MATERIAL TO PROCESS
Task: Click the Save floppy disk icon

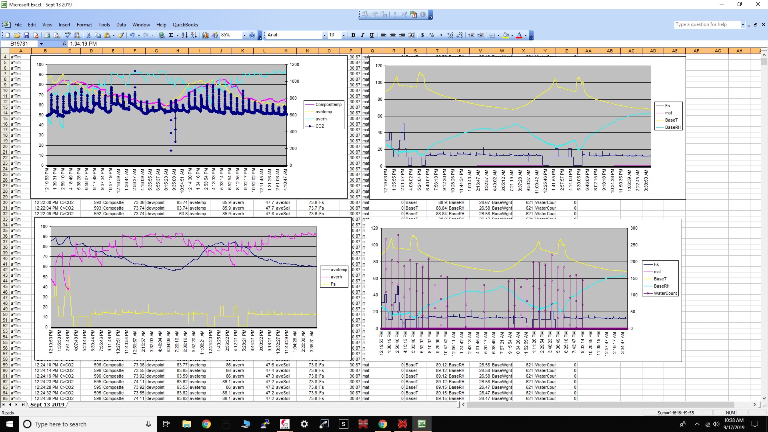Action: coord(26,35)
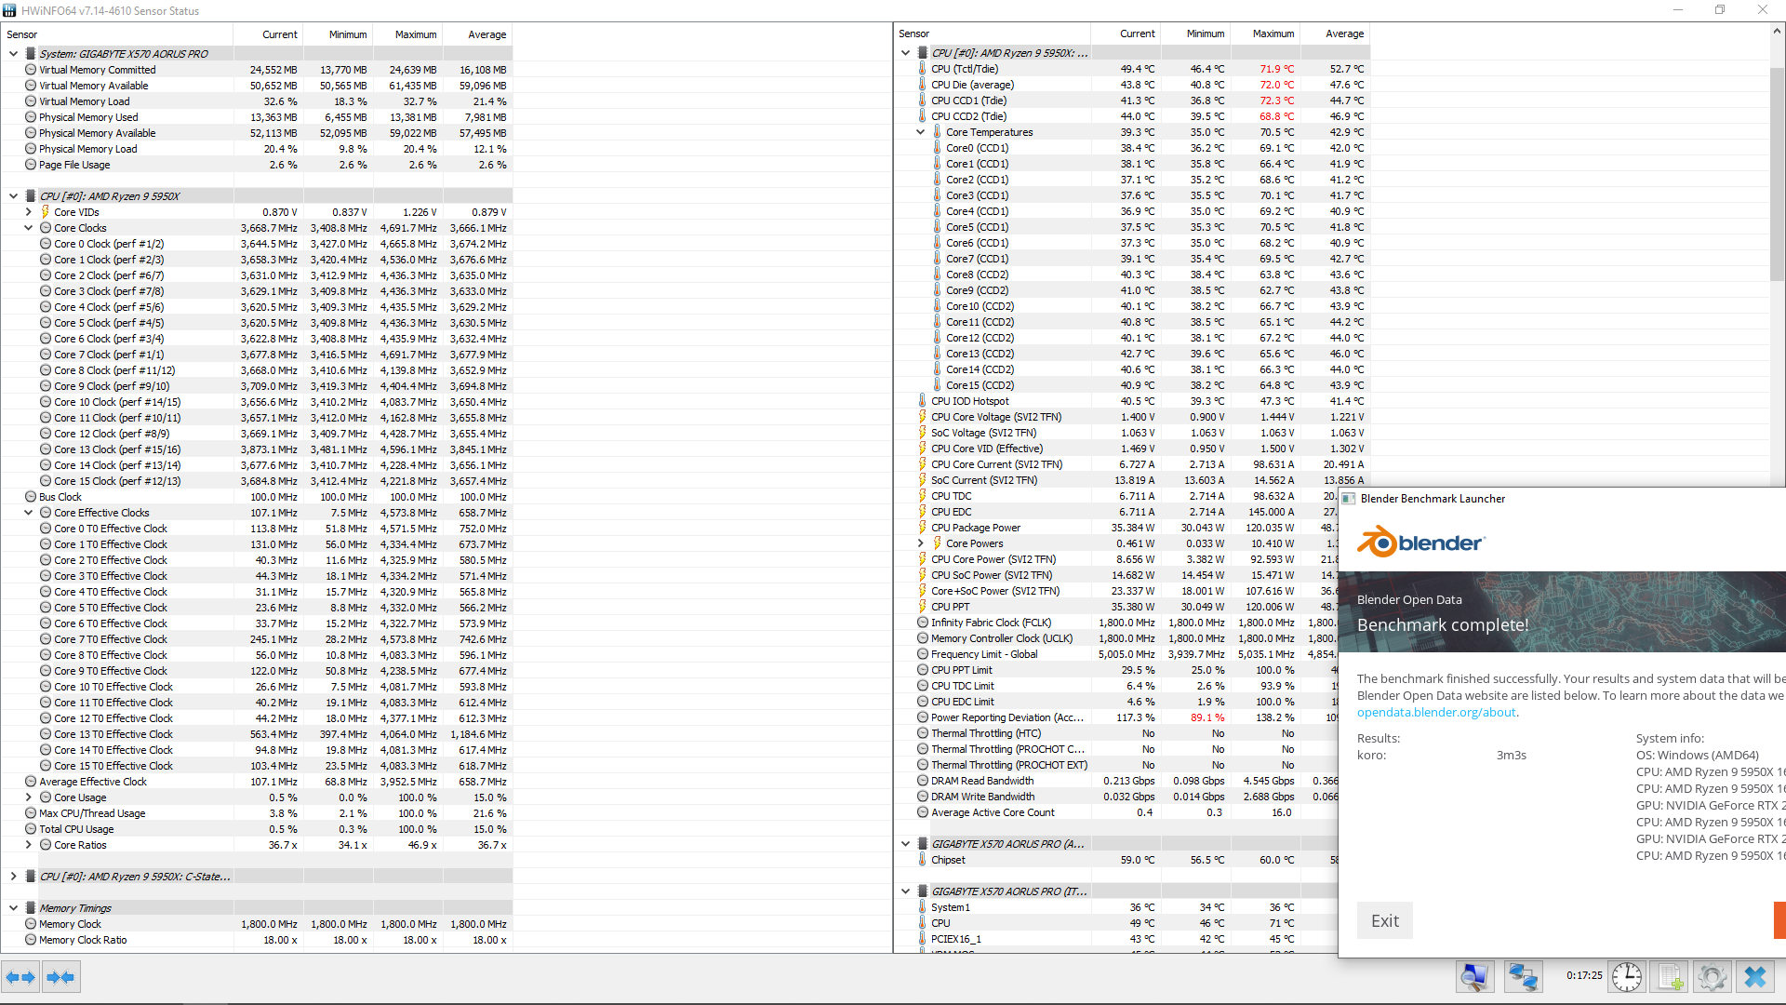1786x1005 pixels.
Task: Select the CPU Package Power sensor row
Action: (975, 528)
==
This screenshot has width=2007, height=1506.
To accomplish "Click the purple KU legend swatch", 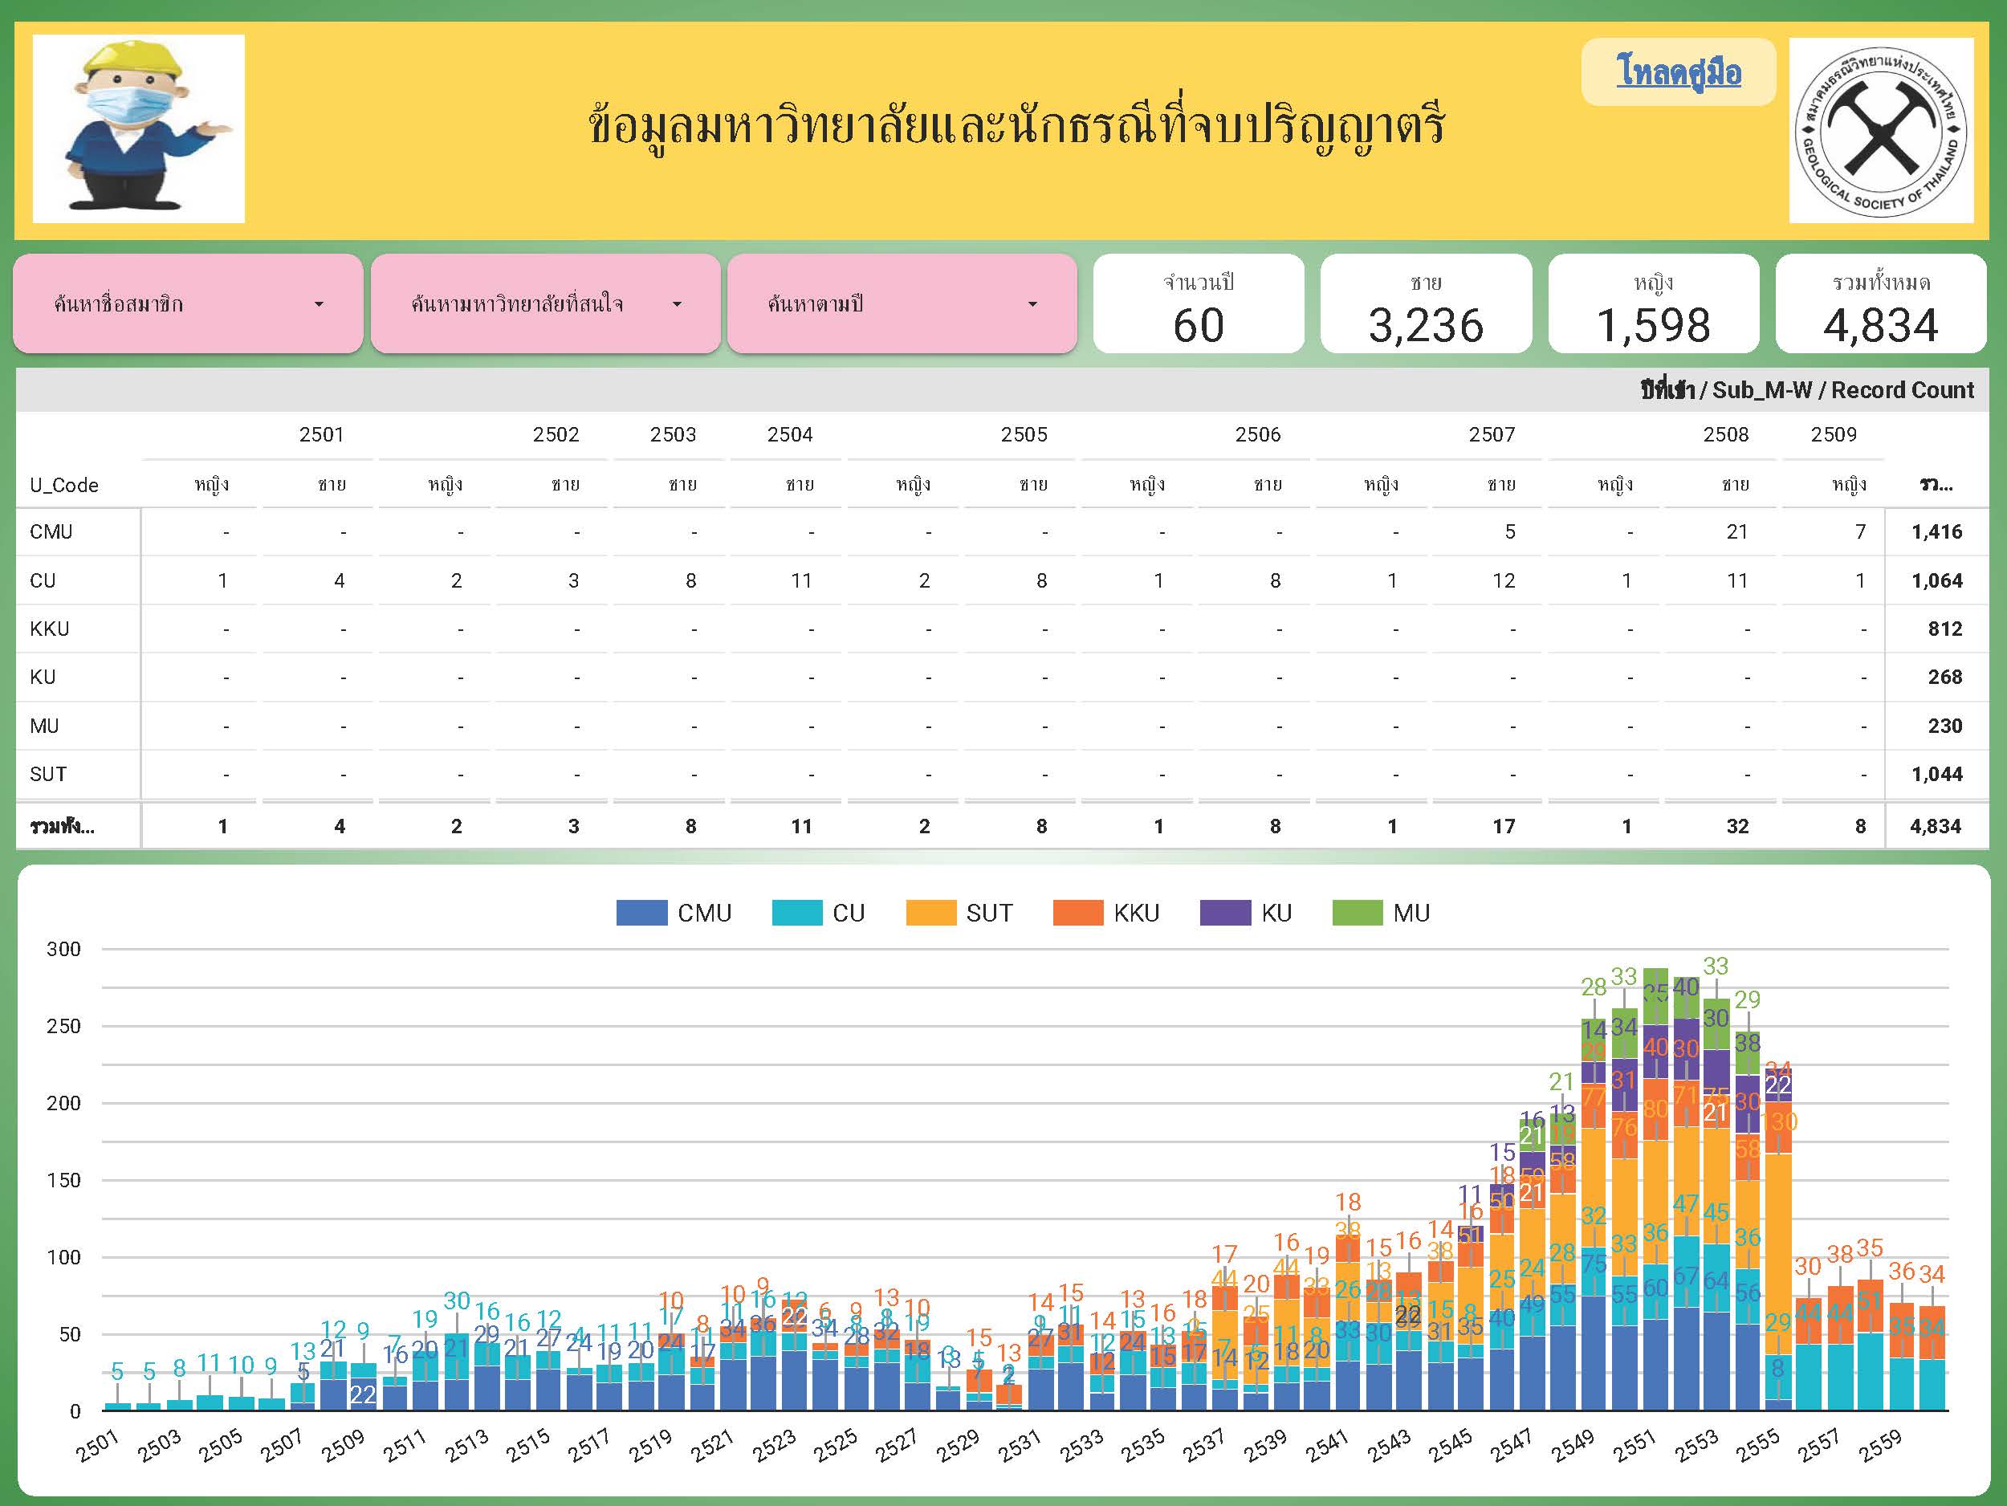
---
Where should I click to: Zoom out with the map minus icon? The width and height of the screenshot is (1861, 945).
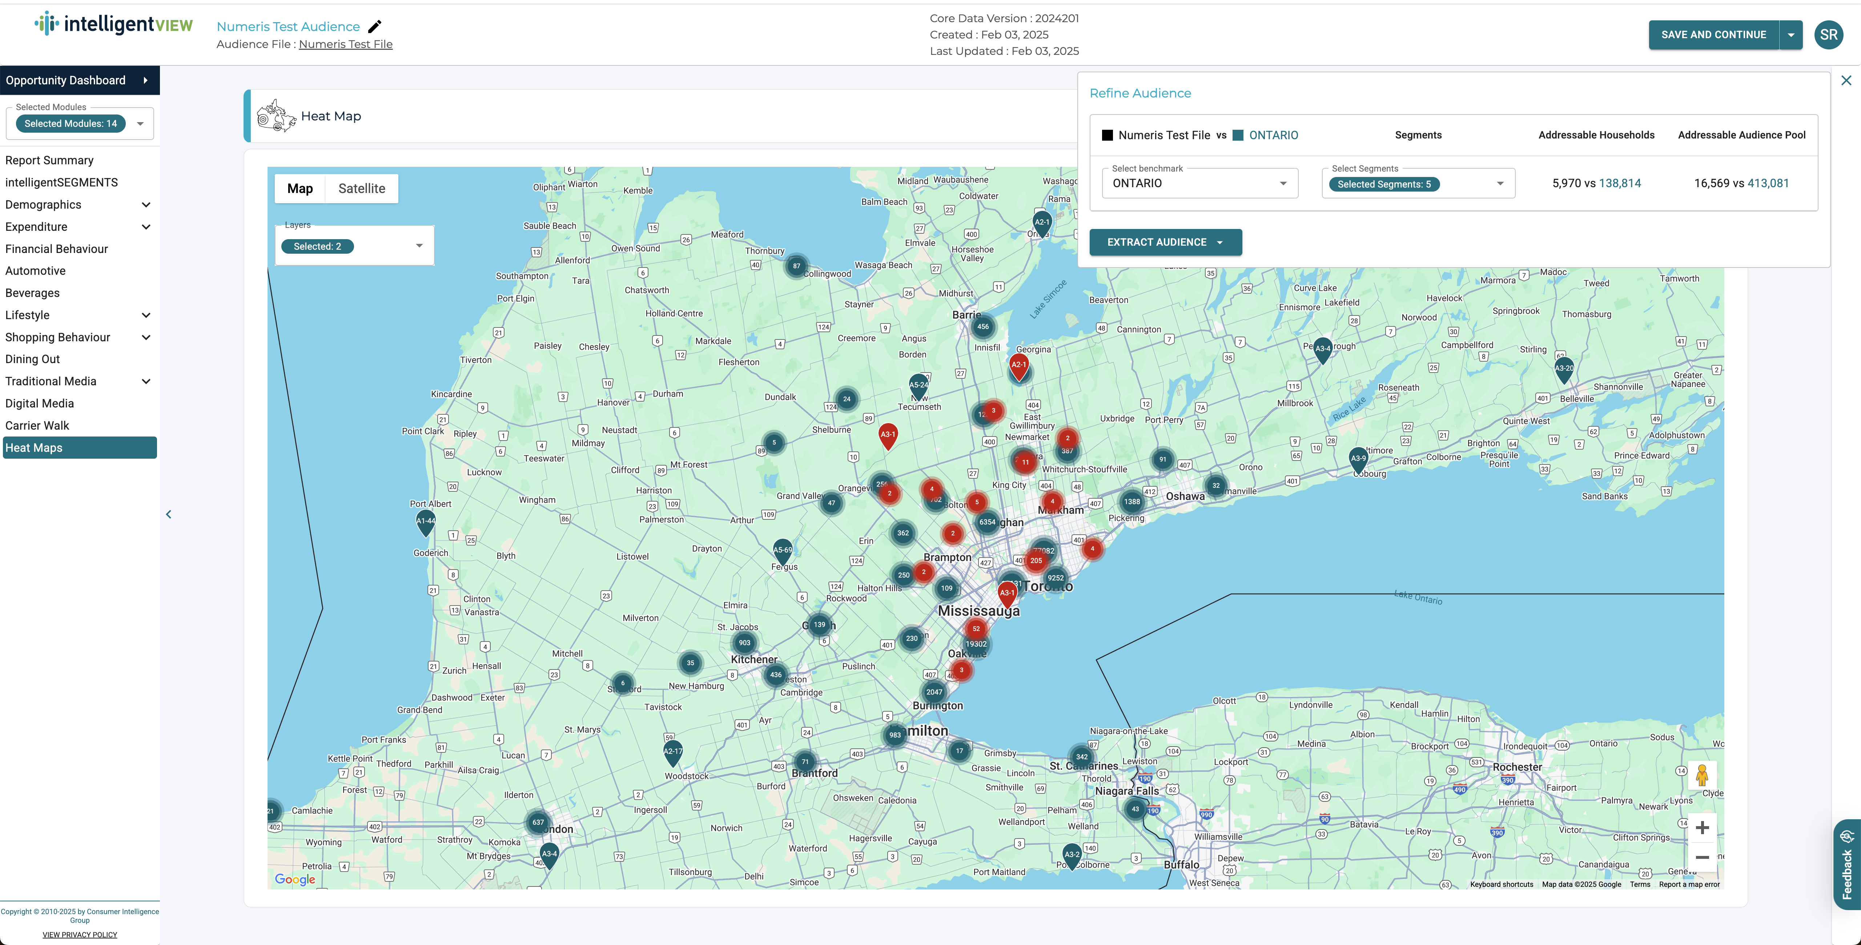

EXERCISE INSTRUCTIONS
Go through the records and copy each line with "width" in it.

RESULT OF THE TASK
This screenshot has width=2007, height=1506.
Where should I click to: Zoom out with the map minus icon? The width and height of the screenshot is (1861, 945).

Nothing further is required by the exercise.